[start of MATERIAL]

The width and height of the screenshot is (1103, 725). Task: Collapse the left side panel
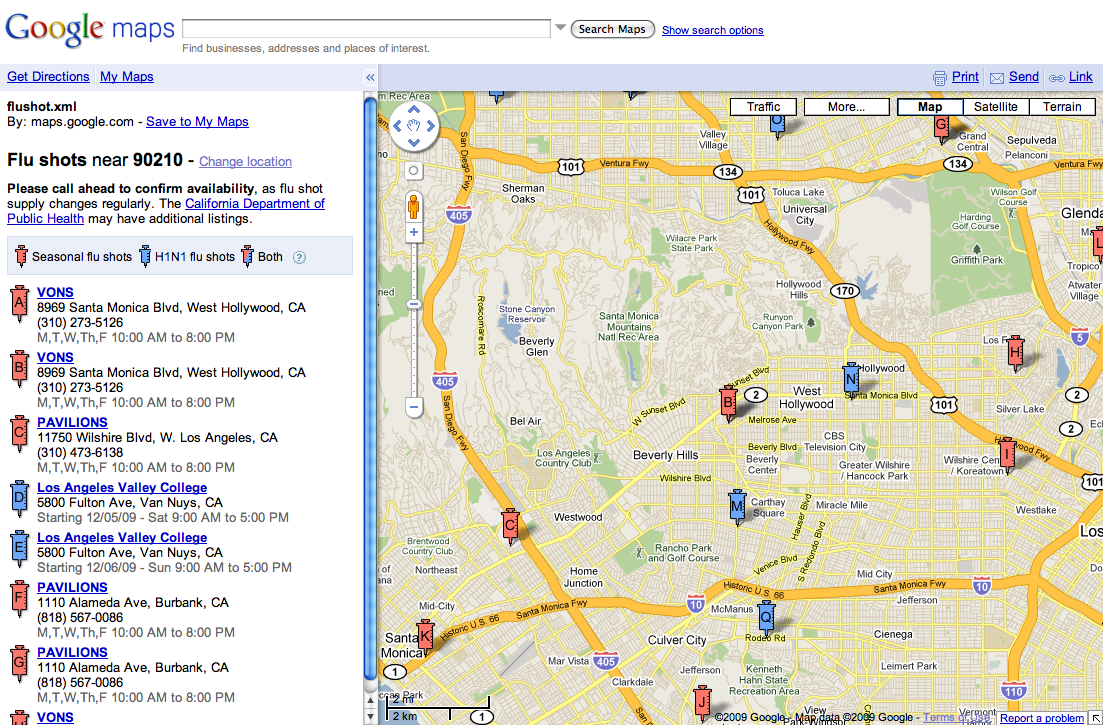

[end of MATERIAL]
[start of MATERIAL]

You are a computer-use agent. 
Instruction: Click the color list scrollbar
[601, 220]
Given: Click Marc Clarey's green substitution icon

[end of MATERIAL]

_GIVEN EXERCISE_. Restate the records starting at the line containing "You are a computer-use agent." and ending at the line containing "Given: Click Marc", with "scrollbar" swapped for "slider" and nothing else changed.

_FINAL RESULT_.
You are a computer-use agent. 
Instruction: Click the color list slider
[601, 220]
Given: Click Marc Clarey's green substitution icon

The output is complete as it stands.